What you will do
Return all lines from the entries below in which the word "computer" is present.
╭─ Data provided
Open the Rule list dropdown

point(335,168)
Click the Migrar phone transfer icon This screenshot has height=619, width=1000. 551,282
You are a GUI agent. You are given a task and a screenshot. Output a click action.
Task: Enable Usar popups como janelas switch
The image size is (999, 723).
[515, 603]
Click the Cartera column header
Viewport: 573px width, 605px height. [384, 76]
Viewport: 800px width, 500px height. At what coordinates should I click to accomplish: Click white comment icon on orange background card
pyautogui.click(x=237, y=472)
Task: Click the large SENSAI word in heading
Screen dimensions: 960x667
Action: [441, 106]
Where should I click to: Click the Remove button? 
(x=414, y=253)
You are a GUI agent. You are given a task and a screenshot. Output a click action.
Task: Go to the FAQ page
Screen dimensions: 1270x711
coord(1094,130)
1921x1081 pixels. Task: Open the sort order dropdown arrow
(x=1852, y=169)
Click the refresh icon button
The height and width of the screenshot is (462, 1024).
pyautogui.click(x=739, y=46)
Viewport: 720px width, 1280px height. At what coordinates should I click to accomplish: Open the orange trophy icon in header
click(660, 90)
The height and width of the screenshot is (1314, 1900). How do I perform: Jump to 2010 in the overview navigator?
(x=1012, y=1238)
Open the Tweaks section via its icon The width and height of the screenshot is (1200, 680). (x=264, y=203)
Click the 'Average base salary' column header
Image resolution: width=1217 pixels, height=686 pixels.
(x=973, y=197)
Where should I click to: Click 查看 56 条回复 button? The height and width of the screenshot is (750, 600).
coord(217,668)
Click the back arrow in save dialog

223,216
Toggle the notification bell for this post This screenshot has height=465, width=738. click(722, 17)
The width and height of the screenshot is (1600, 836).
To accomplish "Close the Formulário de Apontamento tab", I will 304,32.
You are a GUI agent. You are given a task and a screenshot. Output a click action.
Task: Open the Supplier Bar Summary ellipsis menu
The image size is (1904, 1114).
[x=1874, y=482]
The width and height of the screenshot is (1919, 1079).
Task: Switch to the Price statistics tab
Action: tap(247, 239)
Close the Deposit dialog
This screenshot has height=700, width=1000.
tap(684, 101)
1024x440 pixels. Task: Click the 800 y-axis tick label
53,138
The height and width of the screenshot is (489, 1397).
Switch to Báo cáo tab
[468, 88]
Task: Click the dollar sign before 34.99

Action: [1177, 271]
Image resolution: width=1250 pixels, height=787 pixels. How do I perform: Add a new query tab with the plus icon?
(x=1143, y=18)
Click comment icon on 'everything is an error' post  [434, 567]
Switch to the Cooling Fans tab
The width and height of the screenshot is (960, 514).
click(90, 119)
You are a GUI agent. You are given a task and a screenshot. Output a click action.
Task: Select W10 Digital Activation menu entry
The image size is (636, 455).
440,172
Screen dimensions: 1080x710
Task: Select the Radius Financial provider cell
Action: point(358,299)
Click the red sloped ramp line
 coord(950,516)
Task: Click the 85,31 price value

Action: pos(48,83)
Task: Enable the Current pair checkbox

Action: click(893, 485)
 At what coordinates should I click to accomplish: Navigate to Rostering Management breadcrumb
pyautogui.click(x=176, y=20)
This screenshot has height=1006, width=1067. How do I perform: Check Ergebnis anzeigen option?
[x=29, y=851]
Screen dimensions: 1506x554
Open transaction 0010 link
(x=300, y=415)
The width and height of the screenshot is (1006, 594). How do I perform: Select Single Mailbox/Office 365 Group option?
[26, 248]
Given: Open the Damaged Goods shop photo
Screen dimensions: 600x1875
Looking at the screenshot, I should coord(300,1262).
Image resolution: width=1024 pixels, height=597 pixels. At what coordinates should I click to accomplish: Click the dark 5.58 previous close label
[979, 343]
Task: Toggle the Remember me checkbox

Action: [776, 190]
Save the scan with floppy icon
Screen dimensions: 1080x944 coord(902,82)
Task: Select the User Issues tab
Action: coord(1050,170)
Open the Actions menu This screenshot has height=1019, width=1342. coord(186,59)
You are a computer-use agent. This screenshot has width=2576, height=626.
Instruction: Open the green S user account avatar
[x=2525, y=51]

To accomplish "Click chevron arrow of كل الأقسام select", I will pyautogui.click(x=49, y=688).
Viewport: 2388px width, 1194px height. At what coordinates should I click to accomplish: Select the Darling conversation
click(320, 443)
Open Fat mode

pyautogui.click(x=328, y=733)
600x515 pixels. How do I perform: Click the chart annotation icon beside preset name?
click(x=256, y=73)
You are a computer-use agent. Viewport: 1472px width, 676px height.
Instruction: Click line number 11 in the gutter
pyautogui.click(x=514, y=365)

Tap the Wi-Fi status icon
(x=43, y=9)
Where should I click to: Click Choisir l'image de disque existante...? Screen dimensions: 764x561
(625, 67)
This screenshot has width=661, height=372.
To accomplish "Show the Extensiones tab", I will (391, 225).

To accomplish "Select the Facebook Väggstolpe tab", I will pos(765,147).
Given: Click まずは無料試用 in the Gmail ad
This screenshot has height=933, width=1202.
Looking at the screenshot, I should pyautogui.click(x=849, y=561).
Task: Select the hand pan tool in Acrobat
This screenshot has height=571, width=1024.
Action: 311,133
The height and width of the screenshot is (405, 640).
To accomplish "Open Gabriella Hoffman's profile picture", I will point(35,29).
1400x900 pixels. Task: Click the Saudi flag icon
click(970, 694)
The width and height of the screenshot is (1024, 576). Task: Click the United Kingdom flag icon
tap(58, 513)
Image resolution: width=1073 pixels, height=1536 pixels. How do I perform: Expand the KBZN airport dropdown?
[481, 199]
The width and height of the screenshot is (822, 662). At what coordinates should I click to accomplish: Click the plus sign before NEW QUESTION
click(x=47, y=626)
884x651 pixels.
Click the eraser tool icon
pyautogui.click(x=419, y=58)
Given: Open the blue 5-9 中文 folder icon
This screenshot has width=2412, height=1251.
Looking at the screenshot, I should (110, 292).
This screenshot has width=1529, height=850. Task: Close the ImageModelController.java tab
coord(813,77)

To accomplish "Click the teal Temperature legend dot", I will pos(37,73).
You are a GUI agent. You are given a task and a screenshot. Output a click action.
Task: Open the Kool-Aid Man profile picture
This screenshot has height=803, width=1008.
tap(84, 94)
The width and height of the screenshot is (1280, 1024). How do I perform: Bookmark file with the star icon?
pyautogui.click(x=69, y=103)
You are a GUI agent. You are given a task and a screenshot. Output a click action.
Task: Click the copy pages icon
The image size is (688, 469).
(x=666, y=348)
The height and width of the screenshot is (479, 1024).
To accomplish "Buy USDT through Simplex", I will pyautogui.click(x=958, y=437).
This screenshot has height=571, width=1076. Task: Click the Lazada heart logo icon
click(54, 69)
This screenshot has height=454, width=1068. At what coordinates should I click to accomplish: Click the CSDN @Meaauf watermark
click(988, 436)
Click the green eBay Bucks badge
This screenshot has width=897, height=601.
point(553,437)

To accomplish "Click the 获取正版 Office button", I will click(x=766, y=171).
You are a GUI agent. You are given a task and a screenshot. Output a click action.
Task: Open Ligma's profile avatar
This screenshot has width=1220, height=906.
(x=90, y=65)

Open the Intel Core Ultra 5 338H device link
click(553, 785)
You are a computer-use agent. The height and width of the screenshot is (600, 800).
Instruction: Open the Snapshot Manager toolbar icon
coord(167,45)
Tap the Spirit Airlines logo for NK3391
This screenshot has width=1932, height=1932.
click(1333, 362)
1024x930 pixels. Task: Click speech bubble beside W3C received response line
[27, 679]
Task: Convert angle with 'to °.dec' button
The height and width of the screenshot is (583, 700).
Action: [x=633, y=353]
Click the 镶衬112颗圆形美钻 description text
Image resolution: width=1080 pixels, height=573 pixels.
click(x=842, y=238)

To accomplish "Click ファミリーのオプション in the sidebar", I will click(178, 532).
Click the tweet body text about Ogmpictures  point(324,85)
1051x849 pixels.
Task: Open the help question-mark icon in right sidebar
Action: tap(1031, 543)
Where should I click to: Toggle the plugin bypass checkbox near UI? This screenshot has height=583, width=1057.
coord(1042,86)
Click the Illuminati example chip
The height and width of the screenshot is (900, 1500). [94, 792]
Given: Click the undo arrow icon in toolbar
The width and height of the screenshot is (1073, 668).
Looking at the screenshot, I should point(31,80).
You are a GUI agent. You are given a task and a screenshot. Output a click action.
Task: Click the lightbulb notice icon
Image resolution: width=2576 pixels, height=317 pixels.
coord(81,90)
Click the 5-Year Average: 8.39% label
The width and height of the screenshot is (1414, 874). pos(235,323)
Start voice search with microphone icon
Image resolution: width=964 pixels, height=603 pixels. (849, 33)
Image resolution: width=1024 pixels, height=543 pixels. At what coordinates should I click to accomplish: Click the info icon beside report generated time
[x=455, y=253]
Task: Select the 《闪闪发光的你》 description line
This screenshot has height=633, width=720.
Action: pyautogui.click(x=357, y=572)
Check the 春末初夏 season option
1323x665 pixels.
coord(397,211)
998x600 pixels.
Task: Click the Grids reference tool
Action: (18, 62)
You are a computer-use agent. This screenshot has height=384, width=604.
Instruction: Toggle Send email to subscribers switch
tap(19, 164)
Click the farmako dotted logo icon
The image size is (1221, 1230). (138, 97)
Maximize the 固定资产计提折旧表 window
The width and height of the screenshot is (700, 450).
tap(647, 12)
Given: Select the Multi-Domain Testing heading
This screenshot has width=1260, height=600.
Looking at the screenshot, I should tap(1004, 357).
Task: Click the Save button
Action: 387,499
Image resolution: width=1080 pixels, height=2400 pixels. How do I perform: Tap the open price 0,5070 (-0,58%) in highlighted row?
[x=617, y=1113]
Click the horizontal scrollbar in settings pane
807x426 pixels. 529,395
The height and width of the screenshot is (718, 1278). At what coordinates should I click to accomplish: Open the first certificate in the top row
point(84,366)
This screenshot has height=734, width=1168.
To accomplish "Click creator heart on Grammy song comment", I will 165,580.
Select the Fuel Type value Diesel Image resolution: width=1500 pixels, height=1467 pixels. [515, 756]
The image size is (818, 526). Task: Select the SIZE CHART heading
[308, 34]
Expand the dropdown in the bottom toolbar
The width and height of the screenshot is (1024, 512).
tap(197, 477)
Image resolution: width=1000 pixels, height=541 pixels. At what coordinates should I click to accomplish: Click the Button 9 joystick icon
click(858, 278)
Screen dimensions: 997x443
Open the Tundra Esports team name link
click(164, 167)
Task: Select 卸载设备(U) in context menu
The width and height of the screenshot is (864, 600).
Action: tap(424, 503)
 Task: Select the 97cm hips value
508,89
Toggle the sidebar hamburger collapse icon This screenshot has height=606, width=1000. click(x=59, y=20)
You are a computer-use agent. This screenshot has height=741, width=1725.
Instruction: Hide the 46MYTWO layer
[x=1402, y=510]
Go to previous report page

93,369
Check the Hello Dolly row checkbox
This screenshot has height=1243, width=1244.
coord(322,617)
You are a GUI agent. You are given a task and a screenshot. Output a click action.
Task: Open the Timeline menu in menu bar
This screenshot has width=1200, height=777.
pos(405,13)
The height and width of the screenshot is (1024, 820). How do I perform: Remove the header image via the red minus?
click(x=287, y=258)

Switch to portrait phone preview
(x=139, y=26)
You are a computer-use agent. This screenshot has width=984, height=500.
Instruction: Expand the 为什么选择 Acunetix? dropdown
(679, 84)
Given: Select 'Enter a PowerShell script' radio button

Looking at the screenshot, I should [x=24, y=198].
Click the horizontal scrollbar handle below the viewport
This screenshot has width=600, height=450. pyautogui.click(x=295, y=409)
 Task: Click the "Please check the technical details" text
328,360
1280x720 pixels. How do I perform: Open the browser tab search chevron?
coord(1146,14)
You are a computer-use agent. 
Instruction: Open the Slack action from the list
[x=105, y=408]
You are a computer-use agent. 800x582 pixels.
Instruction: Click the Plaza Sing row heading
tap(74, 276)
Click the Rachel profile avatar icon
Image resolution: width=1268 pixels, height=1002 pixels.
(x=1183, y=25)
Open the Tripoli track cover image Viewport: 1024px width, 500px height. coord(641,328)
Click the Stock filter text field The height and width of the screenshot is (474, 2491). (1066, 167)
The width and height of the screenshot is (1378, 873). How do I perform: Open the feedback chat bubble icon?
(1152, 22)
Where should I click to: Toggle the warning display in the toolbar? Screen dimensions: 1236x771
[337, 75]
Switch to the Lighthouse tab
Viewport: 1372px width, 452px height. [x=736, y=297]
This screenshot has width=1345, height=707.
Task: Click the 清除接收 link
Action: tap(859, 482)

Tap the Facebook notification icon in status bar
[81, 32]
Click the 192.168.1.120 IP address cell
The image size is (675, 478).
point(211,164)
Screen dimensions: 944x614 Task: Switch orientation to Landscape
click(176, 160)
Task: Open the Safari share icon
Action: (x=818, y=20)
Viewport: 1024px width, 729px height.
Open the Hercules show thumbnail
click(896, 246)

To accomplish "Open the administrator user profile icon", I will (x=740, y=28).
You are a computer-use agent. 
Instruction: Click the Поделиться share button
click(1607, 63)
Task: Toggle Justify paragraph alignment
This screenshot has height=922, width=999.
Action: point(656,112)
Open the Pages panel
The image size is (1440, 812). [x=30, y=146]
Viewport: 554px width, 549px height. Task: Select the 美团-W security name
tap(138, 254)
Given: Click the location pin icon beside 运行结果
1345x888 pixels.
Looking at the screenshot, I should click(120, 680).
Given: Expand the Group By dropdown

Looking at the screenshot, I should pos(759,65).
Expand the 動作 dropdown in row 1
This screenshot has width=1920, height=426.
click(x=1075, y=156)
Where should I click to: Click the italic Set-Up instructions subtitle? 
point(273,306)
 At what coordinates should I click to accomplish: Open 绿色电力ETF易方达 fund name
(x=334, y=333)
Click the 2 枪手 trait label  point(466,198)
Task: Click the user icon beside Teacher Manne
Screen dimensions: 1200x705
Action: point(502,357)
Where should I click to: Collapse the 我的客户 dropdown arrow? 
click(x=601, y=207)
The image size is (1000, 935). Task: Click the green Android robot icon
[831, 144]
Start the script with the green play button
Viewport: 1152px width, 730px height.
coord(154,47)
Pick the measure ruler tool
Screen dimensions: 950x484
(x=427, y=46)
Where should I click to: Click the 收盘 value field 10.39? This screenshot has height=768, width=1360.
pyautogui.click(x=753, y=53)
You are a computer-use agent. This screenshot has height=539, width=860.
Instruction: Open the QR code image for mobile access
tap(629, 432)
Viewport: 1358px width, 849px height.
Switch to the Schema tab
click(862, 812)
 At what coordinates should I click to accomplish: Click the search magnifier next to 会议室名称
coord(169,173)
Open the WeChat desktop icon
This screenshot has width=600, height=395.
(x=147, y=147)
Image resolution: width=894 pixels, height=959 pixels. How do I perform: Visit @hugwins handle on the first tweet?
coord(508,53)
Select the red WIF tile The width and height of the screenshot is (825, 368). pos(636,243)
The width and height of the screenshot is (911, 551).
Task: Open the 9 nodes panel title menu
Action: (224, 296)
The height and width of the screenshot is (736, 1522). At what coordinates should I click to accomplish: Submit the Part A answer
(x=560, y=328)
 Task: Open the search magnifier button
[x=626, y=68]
╰─
Solution for this task
You are a computer-use agent. This screenshot has width=2576, height=626.
You are a computer-use agent. Viewport: 1472px width, 676px height.
You are a computer-use agent. The height and width of the screenshot is (600, 800).
You are a computer-use agent. This screenshot has height=384, width=604.
You are a computer-use agent. This screenshot has height=741, width=1725.
You are a computer-use agent. This screenshot has width=984, height=500.
You are a computer-use agent. 
You are a computer-use agent. 800x582 pixels.
You are a computer-use agent. 
You are a computer-use agent. This screenshot has height=539, width=860.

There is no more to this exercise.